Review for NeurIPS paper: Minimax Regret of Switching-Constrained Online Convex Optimization: No Phase Transition

NeurIPS 2020

Minimax Regret of Switching-Constrained Online Convex Optimization: No Phase Transition

Review 1

Summary and Contributions: This paper deals with the problem of online convex optimization with hard switching costs: the online learning algorithm must not change the action more than K times. The authors focus on the case where the adversary selects only linear functions. The contribution of the paper is threefold: - A lower bound on the regret based on applying Abernethy's adversary (for the lower bound in regret in OCO) when the agent changes her action. - An upper bound on the regret based on taking batches of T/K consecutive epochs and applying stochastic gradient in the now K-horizon problem. This gives a matching bound on the order of K and T and exact for dimension n> 1 - An exact lower bound for n=1: this is obtained via a minmax analysis of a novel type of game ("fugal game").

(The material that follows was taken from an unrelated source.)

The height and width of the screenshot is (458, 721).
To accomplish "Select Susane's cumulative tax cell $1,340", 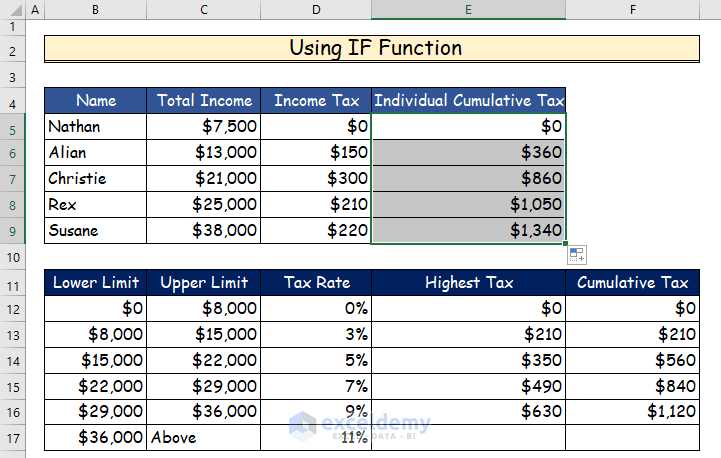I will pyautogui.click(x=468, y=231).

Strengths: 1. This is the first paper to provide regret bounds (which also happen to be tight) with a constrained number of switches rather than just switching costs. 2. The fugal game (to obtain bounds for n =1 ) is a quite neat idea.

Weaknesses: 1. The techniques used to obtain the bounds for n > 1 are rather standard. It is also not clear if the fugal game can be extended/used for other cases.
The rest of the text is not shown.